What is the geographic limit for the application of the Washington Franchise Investment Protection Act in the Bft franchise agreement?
Bft Franchise · 2025 FDDAnswer from 2025 FDD Document
In the event of a conflict of laws, the provisions of the Washington Franchise Investment Protection Act, Chapter 19.100 RCW will prevail.
RCW 19.100.180 may supersede the franchise agreement in your relationship with the franchisor including the areas of termination and renewal of your franchise. There may also be court decisions which may supersede the franchise agreement in your relationship with the franchisor including the areas of termination and renewal of your franchise.
In any arbitration or mediation involving a franchise purchased in Washington, the arbitration or mediation site will be either in the state of Washington, or in a place mutually agreed upon at the time of the arbitration or mediation, or as determined by the arbitrator or mediator at the time of arbitration or mediation.

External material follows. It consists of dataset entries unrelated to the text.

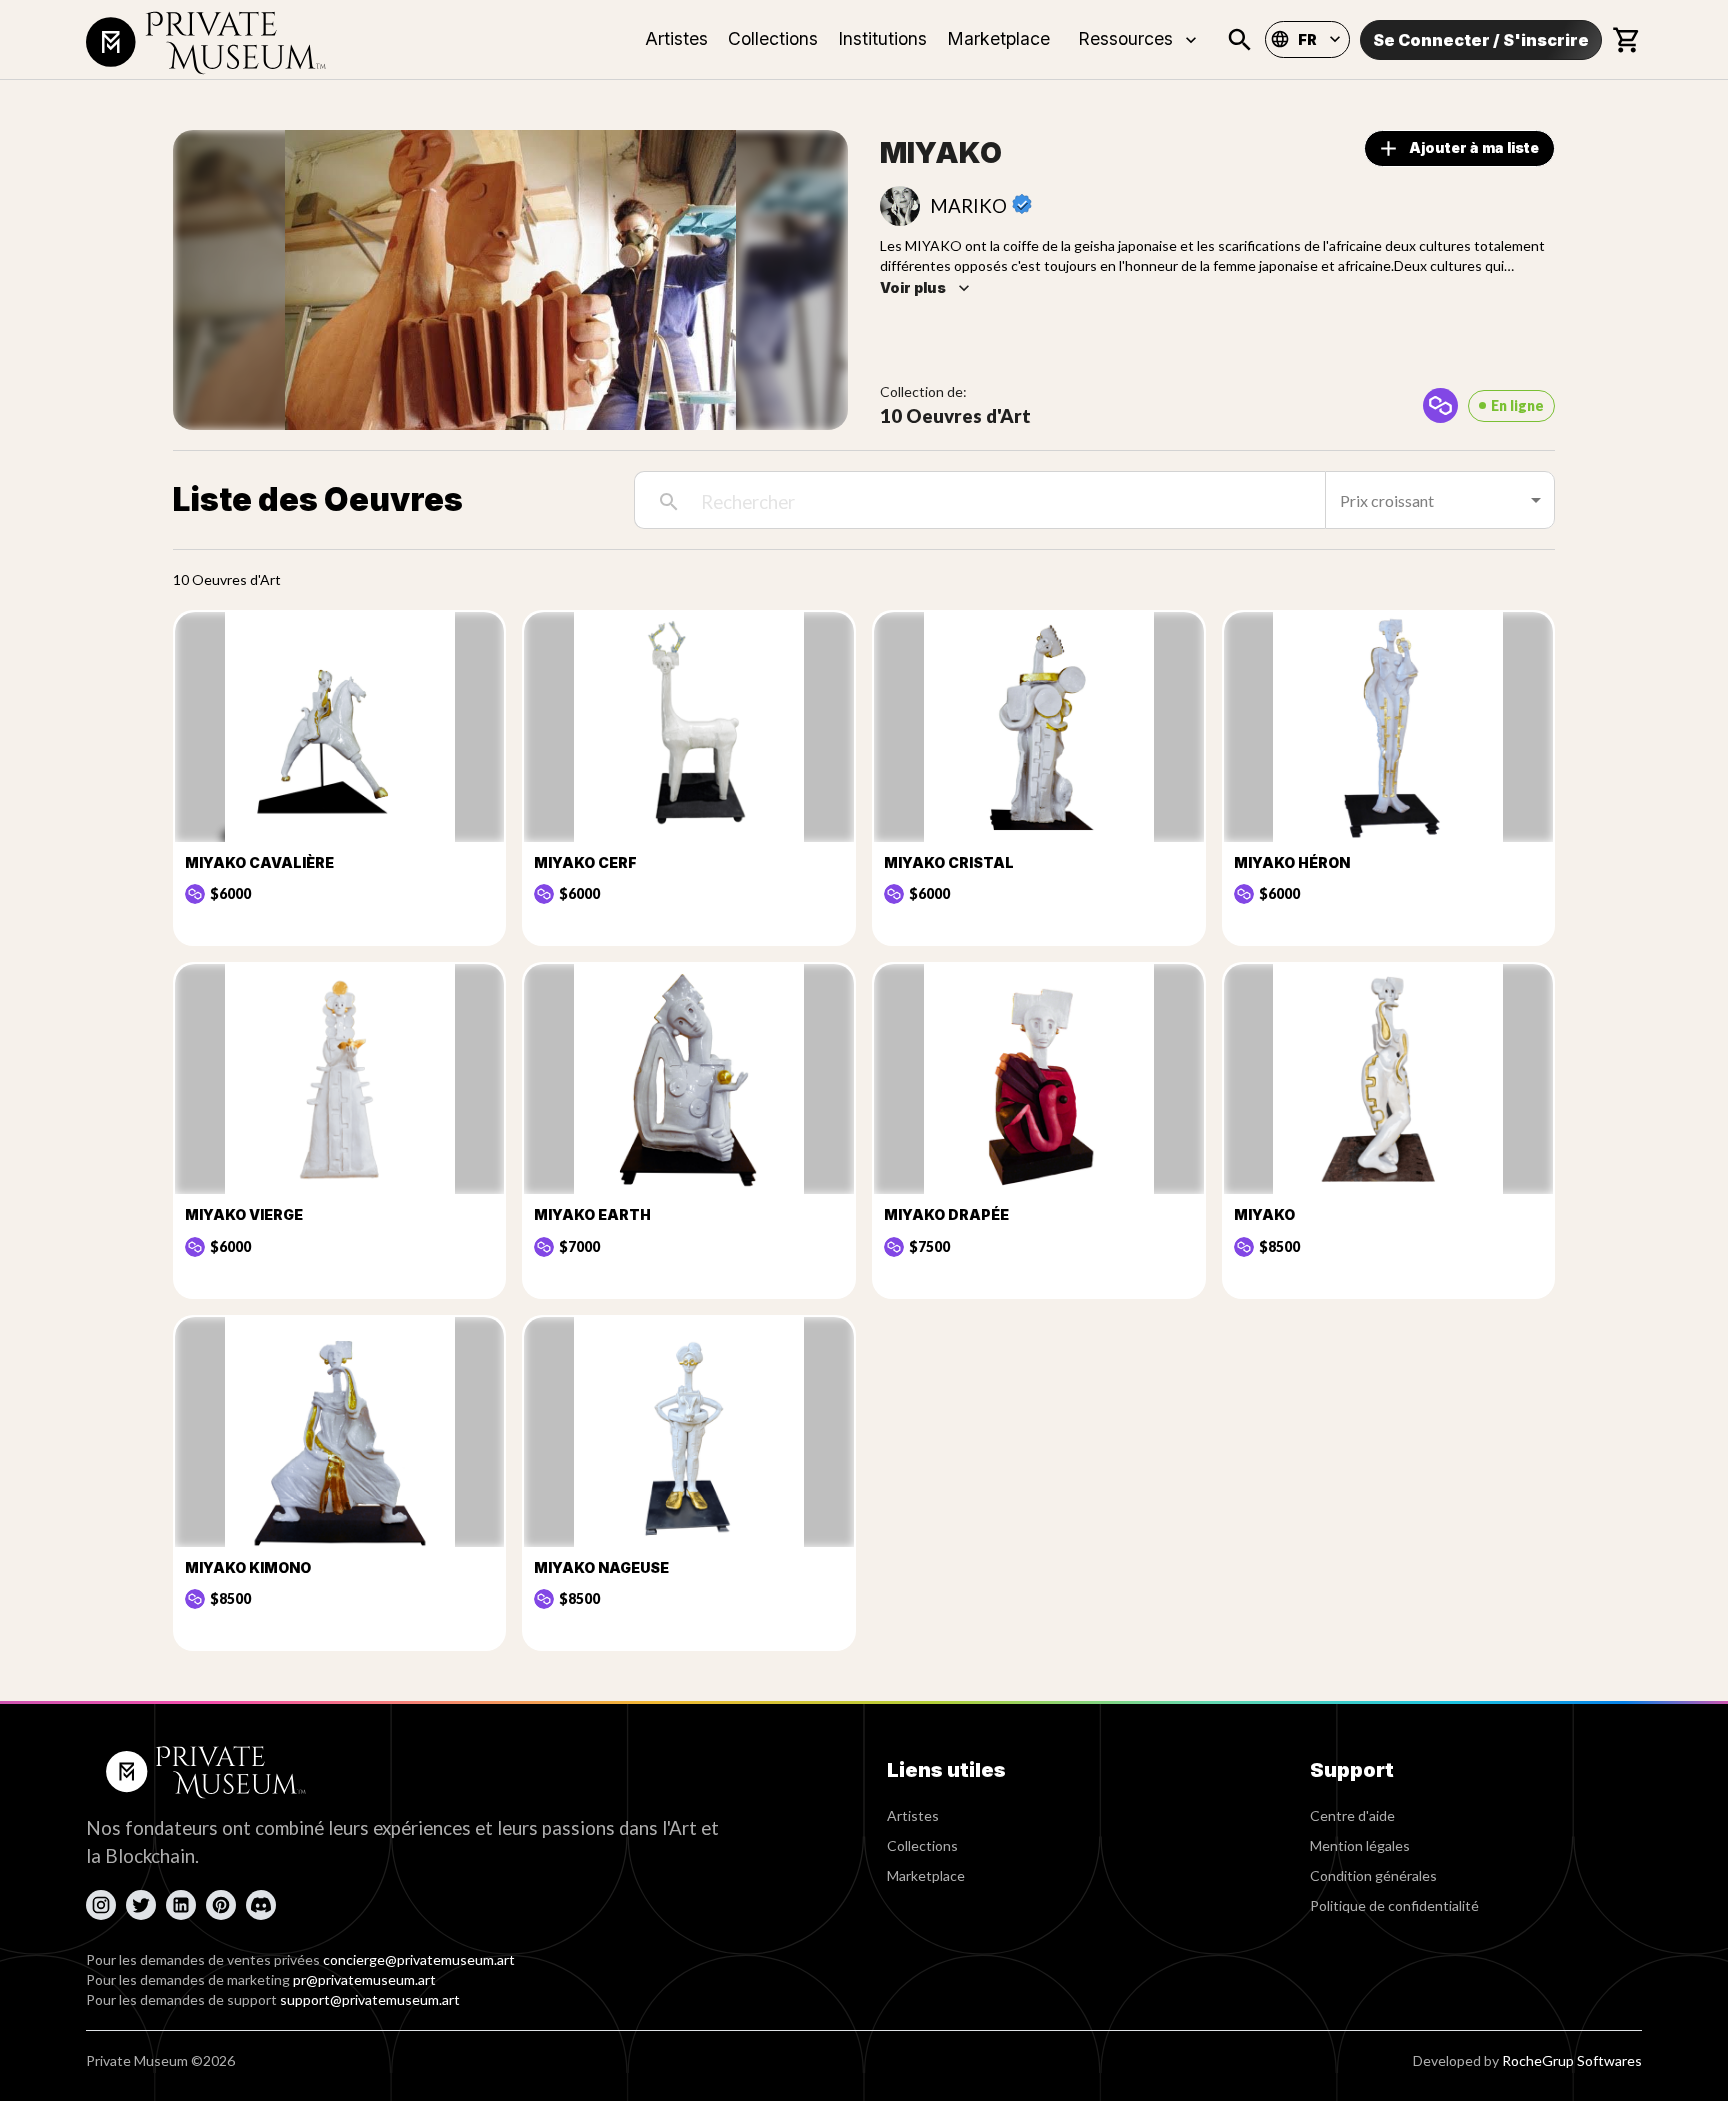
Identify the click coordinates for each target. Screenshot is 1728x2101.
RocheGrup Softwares (1572, 2060)
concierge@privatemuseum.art (419, 1959)
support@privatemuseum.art (370, 1999)
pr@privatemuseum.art (364, 1979)
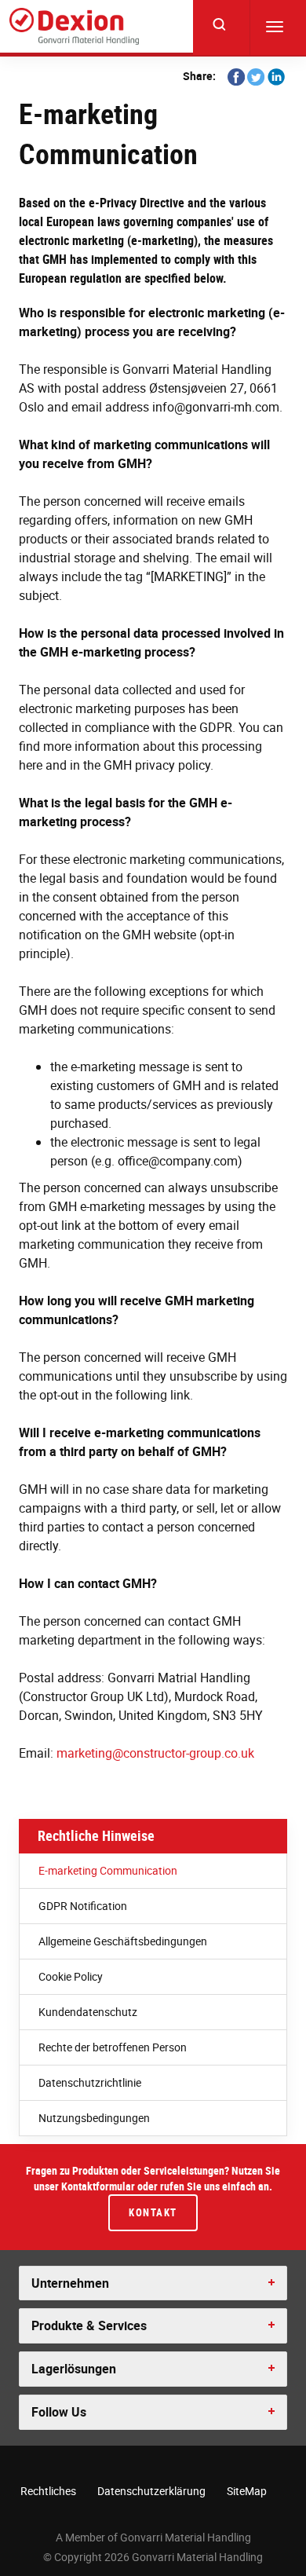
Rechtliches (48, 2490)
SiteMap (247, 2490)
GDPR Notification (82, 1905)
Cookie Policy (70, 1976)
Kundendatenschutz (87, 2011)
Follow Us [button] (58, 2411)
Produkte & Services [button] (89, 2325)
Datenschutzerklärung (151, 2490)
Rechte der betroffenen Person (112, 2047)
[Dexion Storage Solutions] (74, 26)
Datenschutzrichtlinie (89, 2082)
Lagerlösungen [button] (73, 2368)
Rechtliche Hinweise (96, 1835)
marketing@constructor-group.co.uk (155, 1753)
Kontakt (153, 2212)
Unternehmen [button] (70, 2283)
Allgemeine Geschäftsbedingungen (122, 1941)
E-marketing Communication (107, 1870)
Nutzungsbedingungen (94, 2117)
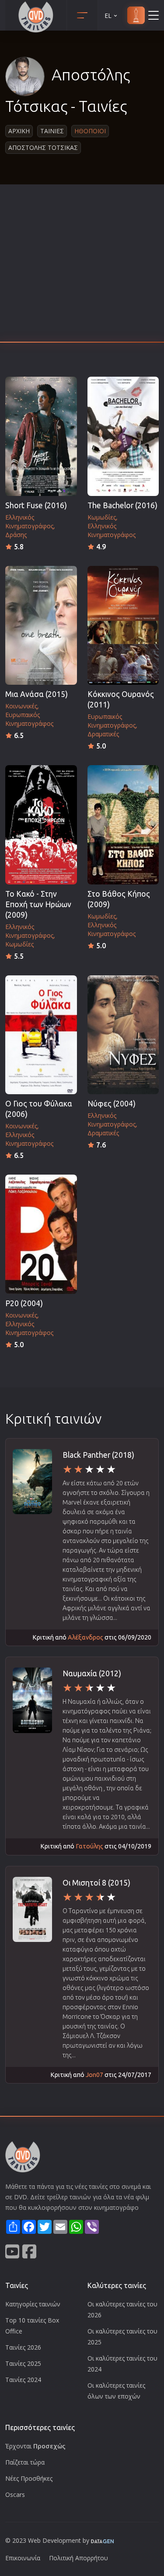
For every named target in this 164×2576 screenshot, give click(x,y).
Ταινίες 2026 (23, 2347)
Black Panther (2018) (98, 1455)
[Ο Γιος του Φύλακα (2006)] (41, 1035)
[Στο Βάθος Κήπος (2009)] (123, 824)
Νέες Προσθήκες (28, 2478)
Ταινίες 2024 (23, 2379)
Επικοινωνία (22, 2558)
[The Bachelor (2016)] (123, 436)
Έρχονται (35, 2446)
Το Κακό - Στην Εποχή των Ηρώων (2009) (38, 904)
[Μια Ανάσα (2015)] (41, 625)
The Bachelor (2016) (122, 505)
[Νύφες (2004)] (123, 1035)
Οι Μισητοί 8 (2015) (96, 1883)
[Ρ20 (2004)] (41, 1234)
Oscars (15, 2494)
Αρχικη (19, 131)
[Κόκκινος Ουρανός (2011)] (123, 625)
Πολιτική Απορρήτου (78, 2558)
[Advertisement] (82, 266)
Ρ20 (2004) (24, 1303)
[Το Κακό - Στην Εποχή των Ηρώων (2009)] (41, 824)
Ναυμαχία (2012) (92, 1673)
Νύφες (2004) (111, 1103)
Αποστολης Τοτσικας (43, 147)
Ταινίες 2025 (23, 2363)
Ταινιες (52, 131)
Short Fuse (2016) (36, 505)
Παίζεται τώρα (25, 2462)
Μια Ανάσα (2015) (36, 694)
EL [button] (108, 15)
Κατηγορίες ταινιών (32, 2304)
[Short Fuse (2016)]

In addition, if litigation is not precluded by the franchise agreement, a franchisee may bring an action or proceeding arising out of or in connection with the sale of franchises, or a violation of the Washington Franchise Investment Protection Act, in Washington.
A release or waiver of rights executed by a franchisee may not include rights under the Washington Franchise Investment Protection Act or any rule or order thereunder except when executed pursuant to a negotiated settlement after the agreement is in effect and where the parties are represented by independent counsel. Provisions such as those which
unreasonably restrict or limit the statute of limitations period for claims under the Act, or rights or remedies under the Act such as a right to a jury trial, may not be enforceable.
Source: Item 17 — RENEWAL, TERMINATION, TRANSFER AND DISPUTE RESOLUTION (FDD pages 57–66)
What This Means (2025 FDD)
According to Bft's 2025 Franchise Disclosure Document, the Washington Franchise Investment Protection Act primarily applies to franchise agreements within the state of Washington. Specifically, several clauses within the franchise agreement that might conflict with the Act are deemed void and unenforceable in Washington. This includes restrictions on soliciting or hiring employees of other Bft franchisees or the franchisor, as well as certain non-competition covenants. The FDD includes a rider specifically for use in Washington, indicating that the Act's provisions are integrated into franchise agreements offered or operating in that state.
For a Bft franchisee, this means that the protections and regulations provided by the Washington Franchise Investment Protection Act are applicable if the franchise is located in Washington. The franchise agreement acknowledges that the Washington Franchise Investment Protection Act, Chapter 19.100 RCW, will take precedence in the event of any conflict of laws. This ensures that franchisees operating in Washington are afforded the rights and remedies available under Washington law, regardless of what the standard franchise agreement might state.
Furthermore, any arbitration or mediation involving a Bft franchise purchased in Washington must occur within the state, unless otherwise agreed upon. Franchisees also have the right to bring legal action in Washington if it relates to the sale of the franchise or a violation of the Washington Franchise Investment Protection Act. These stipulations reinforce that the Act's provisions are designed to protect franchisees operating within Washington, providing a legal framework specific to that state.